-- Opening Marker --

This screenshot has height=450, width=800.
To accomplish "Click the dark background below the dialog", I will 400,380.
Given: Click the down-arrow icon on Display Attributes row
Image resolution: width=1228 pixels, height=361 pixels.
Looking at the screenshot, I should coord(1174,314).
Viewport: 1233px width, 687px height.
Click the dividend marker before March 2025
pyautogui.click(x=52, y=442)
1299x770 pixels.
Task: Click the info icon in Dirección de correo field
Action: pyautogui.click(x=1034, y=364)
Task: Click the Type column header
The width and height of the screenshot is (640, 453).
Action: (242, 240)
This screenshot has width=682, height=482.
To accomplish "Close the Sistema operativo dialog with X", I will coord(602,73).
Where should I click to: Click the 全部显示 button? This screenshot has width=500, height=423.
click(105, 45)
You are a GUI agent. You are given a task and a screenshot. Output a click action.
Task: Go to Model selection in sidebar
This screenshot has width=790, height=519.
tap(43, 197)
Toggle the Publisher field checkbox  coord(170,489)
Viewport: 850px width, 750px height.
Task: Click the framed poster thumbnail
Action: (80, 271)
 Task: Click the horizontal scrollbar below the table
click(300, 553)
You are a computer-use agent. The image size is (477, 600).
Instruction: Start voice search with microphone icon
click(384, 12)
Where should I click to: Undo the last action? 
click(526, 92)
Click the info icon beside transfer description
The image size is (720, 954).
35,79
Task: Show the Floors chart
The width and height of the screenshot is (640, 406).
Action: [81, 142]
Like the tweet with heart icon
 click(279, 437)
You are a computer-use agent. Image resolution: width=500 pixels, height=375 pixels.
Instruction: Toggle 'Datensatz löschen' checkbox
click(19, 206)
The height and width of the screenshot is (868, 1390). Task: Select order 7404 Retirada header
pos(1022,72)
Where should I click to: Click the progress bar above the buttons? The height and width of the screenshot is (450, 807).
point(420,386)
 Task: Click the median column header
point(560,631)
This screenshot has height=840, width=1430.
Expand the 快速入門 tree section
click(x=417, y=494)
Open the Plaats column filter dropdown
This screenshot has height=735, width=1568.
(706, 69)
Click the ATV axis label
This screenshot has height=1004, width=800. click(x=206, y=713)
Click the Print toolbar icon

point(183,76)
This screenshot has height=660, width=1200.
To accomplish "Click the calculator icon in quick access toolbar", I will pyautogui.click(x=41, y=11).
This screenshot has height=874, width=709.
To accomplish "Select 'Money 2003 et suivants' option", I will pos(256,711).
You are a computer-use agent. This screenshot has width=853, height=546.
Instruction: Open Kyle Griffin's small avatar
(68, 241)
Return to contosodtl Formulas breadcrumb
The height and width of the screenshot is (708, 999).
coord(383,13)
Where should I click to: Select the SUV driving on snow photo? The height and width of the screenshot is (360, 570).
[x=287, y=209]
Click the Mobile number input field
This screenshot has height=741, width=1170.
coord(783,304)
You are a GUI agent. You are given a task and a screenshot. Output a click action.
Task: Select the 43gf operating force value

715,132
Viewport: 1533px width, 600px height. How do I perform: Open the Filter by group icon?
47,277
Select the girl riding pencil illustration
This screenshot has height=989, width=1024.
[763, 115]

-- Closing Marker --

• Exercise goal
Every line in the data that holds the string "agent" should be returned.

• Result of this exercise
You are a GUI agent. You are given a task and a screenshot. Output a click action.
You are a computer-use agent. The image size is (477, 600).
You are a computer-use agent. Image resolution: width=500 pixels, height=375 pixels.
You are a computer-use agent. This screenshot has width=853, height=546.
You are a GUI agent. You are given a task and a screenshot. Output a click action.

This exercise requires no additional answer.